Postby Eight » Wed Nov 07, 2018 6:15 pm

xcagedsilhouttex wrote:I would like to add here that there is a part of me that has the want to care for people. I am not always successful and I do fall back on my self seeking patterns but there is some part of me that feels enjoyment towards caring for another human being and I don't think it's fair to completely dismiss that side of myself because it is a redeeming character trait.

Doesn't matter so much if the motives are mixed. If there is a part of you that gets enjoyment from caring, that's a good thing.

I think I have this compulsion to help others in areas I wish others would have helped me...So, it might be a type of projection of how I wish others would care for me but it's still care and it seems like a good platform to build on.

Agree. And I'd say it's less projection with you, and more a form of self-care -- you take care of yourself via taking care of others.
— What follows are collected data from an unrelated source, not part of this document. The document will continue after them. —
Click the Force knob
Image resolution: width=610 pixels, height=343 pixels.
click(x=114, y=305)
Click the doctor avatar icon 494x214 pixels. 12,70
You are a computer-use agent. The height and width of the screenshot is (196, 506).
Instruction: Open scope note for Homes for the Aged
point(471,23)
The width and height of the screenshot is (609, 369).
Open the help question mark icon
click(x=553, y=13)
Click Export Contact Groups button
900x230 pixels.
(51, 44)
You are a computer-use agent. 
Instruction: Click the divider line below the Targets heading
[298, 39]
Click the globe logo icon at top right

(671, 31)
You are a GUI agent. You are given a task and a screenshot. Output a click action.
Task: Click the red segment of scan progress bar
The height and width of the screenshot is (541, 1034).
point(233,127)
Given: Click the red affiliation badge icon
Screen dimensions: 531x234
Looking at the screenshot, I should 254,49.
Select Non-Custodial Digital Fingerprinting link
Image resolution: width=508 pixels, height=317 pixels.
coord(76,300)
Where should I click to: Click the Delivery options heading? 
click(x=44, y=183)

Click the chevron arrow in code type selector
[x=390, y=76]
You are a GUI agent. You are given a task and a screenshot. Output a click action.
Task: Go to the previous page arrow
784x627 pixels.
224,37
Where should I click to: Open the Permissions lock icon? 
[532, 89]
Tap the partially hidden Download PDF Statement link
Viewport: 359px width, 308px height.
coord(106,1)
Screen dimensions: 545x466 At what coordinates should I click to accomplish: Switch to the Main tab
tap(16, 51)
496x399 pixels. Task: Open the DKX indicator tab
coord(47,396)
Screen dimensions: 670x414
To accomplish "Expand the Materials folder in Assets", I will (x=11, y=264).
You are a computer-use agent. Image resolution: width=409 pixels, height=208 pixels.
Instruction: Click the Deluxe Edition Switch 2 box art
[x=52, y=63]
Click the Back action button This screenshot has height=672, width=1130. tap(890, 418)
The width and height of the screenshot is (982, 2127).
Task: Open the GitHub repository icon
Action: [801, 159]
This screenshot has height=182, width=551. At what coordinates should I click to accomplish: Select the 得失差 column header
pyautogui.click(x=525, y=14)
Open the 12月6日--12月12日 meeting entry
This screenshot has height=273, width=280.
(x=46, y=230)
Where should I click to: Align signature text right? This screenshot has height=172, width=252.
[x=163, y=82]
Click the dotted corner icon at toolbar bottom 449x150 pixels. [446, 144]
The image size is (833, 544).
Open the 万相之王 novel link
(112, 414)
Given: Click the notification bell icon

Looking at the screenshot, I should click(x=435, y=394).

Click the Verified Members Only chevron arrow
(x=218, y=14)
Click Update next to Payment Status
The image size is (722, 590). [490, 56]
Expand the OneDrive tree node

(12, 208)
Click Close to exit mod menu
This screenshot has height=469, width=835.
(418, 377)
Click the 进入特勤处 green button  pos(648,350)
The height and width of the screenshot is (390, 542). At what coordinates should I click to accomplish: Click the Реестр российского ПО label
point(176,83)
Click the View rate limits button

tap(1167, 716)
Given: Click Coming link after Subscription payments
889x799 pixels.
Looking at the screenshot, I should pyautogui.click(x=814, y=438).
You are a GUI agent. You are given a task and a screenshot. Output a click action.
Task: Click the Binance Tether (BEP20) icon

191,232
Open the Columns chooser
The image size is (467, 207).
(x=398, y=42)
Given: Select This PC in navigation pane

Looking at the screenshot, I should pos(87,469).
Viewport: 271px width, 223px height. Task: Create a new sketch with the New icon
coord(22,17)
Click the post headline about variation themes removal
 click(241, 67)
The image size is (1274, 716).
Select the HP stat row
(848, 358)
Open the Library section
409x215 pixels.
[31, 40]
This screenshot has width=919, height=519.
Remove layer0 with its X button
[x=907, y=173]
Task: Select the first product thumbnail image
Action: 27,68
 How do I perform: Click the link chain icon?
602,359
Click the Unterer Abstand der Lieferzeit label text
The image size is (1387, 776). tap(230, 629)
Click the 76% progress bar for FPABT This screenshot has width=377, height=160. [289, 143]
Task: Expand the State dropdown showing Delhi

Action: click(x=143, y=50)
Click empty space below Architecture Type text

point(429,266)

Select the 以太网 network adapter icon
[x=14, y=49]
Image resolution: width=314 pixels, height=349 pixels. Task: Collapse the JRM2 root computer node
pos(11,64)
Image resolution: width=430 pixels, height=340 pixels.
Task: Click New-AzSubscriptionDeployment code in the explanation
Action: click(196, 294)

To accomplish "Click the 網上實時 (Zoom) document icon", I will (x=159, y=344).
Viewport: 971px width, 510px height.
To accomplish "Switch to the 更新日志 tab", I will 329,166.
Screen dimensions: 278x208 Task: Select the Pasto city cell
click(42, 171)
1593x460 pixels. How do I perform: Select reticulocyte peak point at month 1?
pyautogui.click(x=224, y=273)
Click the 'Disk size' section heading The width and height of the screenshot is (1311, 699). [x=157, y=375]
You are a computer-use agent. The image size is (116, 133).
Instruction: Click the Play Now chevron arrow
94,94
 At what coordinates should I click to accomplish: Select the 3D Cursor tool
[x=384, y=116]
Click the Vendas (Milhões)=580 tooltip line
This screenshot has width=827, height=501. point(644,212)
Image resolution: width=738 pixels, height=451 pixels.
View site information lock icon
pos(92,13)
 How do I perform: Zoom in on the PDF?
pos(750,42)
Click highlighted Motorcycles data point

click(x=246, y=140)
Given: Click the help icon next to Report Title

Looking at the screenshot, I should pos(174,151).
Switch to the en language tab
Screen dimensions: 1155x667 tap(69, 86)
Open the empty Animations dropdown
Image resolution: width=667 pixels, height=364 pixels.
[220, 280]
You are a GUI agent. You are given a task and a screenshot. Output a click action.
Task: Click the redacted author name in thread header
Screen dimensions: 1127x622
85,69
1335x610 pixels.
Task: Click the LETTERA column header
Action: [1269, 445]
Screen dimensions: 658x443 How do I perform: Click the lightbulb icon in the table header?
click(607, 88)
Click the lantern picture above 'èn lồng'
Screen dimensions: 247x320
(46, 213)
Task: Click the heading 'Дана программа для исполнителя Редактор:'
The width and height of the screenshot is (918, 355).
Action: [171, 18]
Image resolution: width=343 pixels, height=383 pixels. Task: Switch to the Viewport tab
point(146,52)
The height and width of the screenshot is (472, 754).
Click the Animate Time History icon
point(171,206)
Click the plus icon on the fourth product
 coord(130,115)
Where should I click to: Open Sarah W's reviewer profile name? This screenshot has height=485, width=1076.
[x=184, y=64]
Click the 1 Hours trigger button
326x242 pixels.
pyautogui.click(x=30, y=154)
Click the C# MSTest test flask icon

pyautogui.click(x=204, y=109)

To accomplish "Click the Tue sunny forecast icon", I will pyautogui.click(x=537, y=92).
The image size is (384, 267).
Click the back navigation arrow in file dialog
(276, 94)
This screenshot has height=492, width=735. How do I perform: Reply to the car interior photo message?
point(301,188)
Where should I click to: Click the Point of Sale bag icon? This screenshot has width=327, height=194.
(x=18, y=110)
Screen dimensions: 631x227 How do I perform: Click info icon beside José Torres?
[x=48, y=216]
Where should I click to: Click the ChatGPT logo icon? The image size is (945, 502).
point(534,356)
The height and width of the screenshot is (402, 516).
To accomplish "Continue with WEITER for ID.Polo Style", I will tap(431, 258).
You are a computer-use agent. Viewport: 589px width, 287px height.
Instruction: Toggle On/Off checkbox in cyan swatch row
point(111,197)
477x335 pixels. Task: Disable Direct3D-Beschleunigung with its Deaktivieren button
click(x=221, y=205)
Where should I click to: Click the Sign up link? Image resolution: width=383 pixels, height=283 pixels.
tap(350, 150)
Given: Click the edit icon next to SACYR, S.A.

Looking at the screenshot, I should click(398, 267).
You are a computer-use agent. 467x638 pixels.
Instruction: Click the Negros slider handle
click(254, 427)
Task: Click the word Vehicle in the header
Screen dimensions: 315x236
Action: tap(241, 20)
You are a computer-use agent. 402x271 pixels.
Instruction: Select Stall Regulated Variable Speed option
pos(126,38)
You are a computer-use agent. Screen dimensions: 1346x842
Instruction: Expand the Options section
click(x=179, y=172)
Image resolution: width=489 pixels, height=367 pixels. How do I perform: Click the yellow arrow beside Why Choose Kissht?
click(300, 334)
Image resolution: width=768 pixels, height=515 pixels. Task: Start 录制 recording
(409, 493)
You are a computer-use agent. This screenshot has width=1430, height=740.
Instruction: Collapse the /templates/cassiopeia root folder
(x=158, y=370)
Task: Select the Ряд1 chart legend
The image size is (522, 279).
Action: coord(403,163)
-- Wed Nov 07, 2018 10:19 am --

solemnlysworn wrote:Do you ever really consider the pain from their perspective and feel because of it, or is it only when there are negative consequences to your immediate self that you nurture others out of whatever pain they’re feeling?

Do I ever really consider the pain from their perspective, and feel? Often.
But it depends. Depends sometimes on how connected I am to the person, or sometimes on the situation itself and how much I can relate to what is occurring for them.
Often I cannot watch certain movies because I find myself relating too closely for comfort with a character; I have to leave off watching as it is distressing me. Frustrates the heck out of my husband who is abandoned mid-show.